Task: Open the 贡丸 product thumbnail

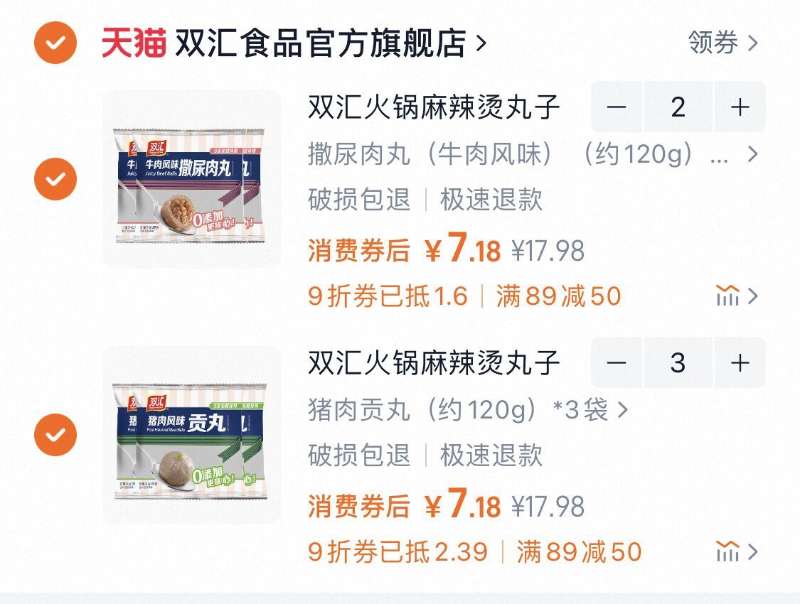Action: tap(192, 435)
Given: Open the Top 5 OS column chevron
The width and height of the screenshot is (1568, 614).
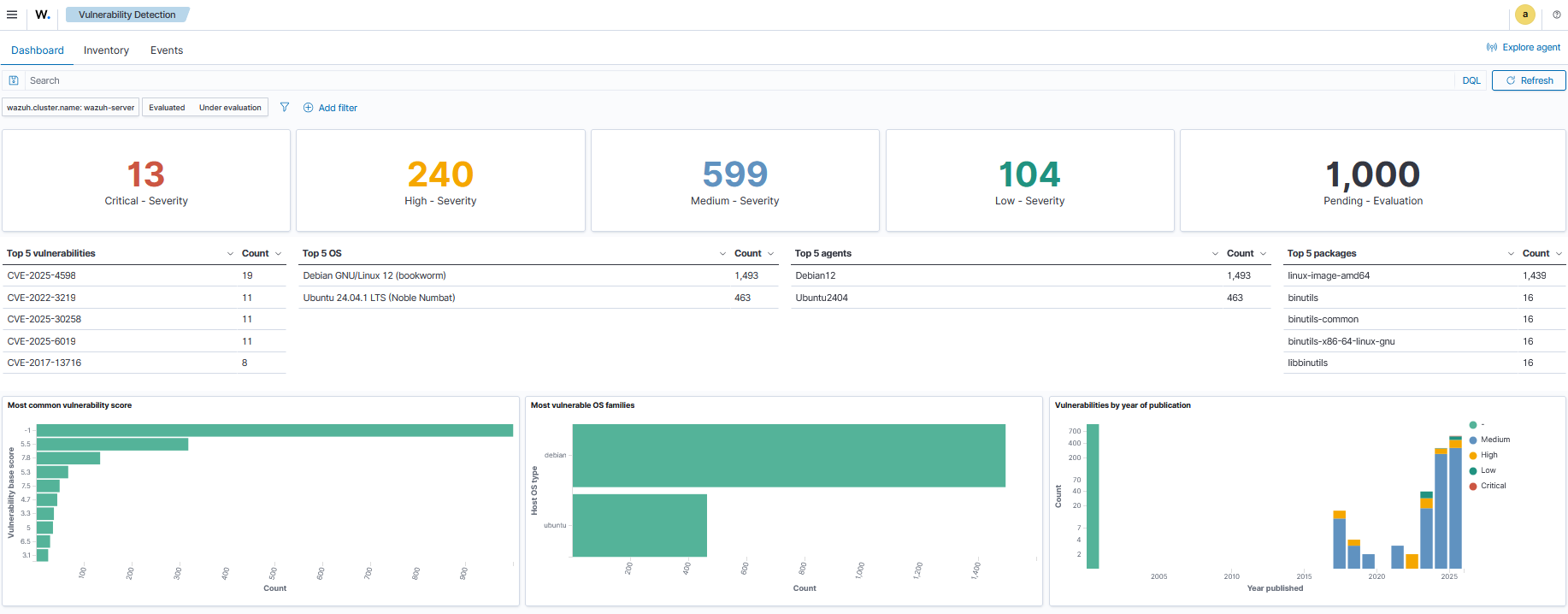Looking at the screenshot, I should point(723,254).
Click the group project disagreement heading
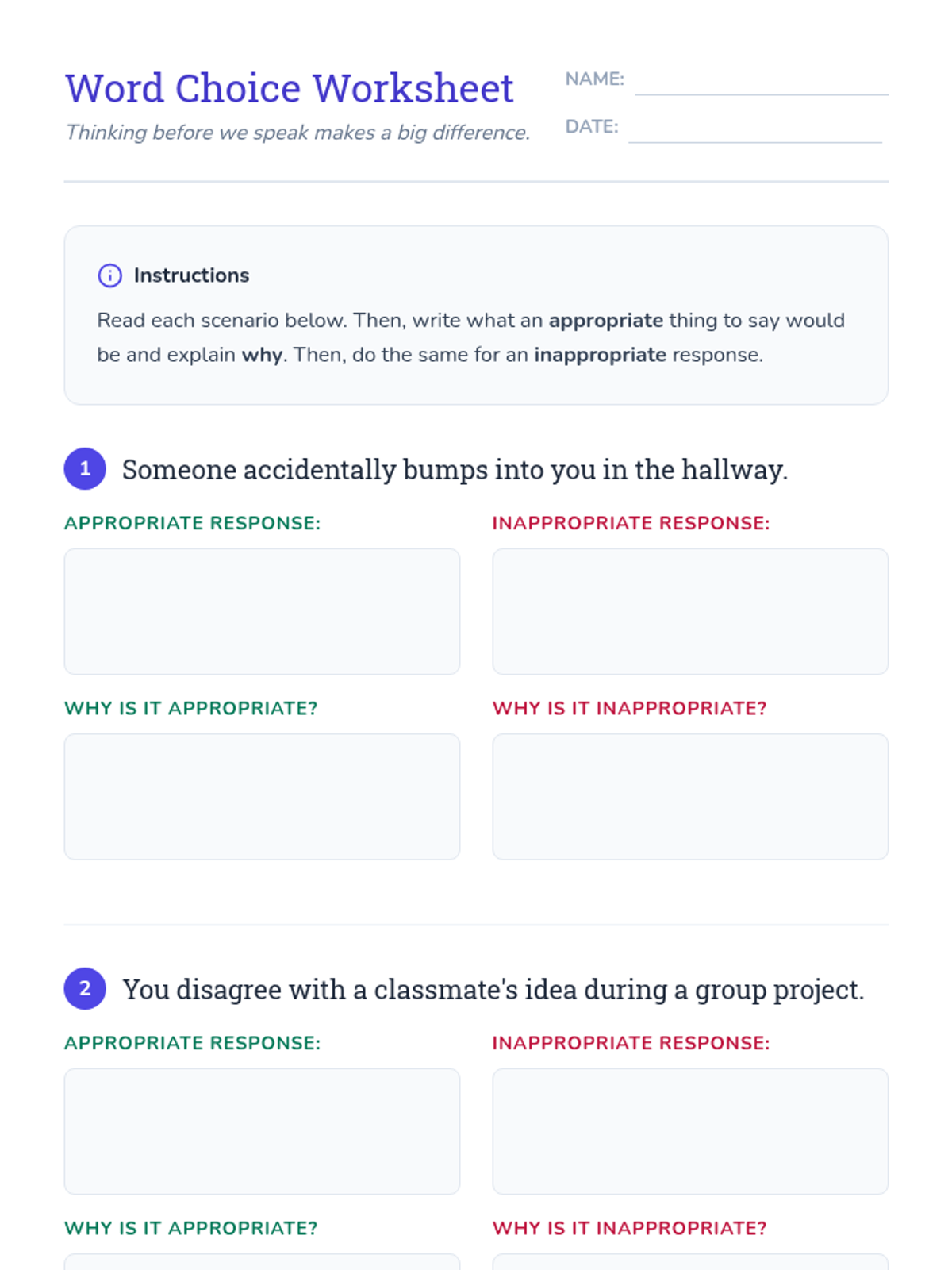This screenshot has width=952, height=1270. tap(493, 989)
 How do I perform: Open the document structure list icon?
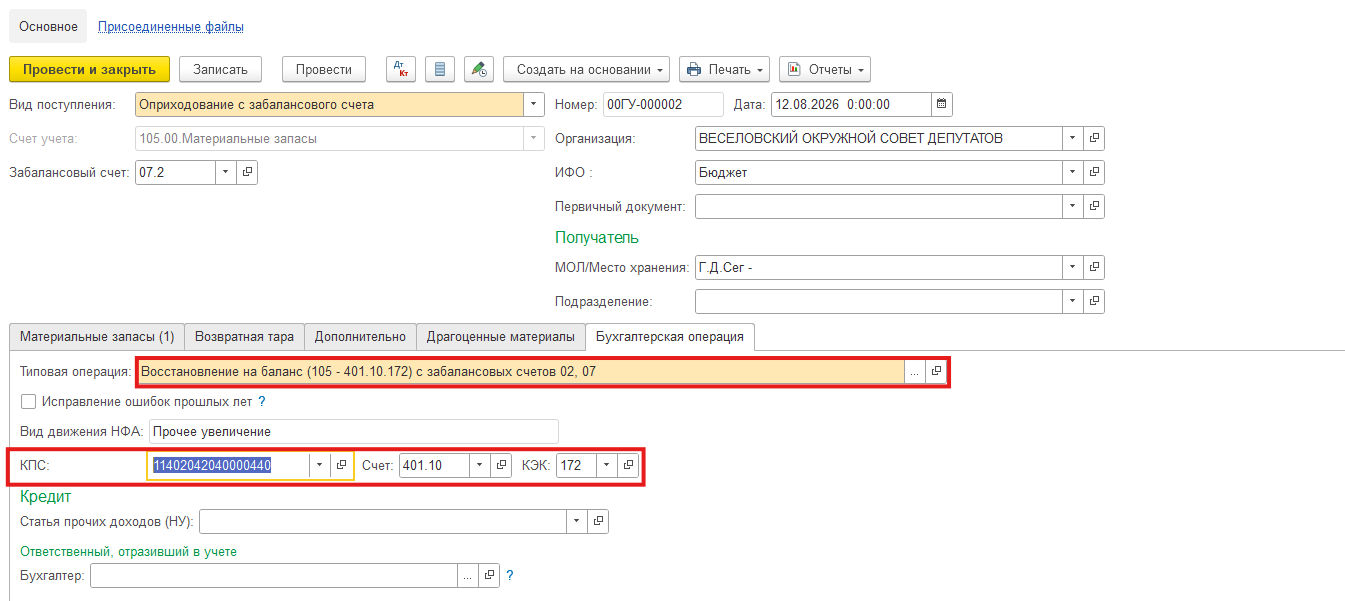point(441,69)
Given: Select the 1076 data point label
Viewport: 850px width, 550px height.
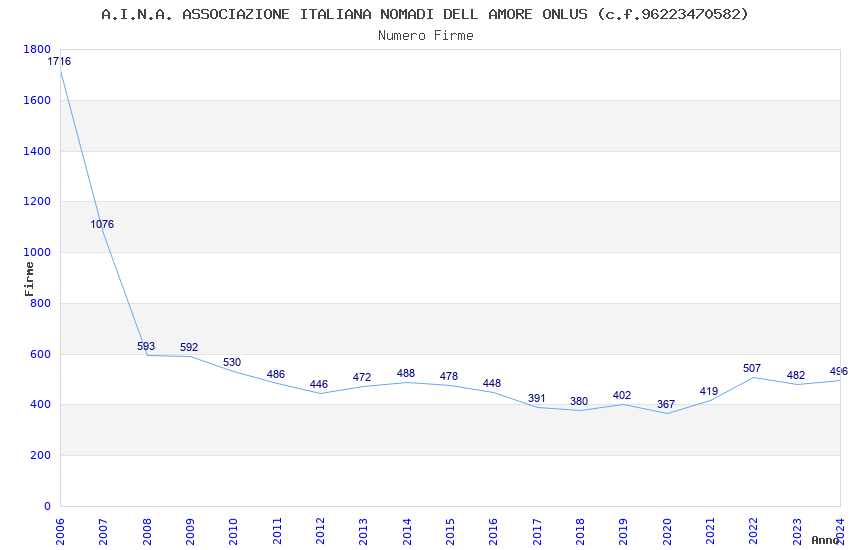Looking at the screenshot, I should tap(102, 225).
⁂
▶ **Instructions for the task**
Scan the material and collect every line that contains "Given".

▶ **Solved exercise**
Given: Open the Top 5 OS column chevron
Given: Select the 1076 data point label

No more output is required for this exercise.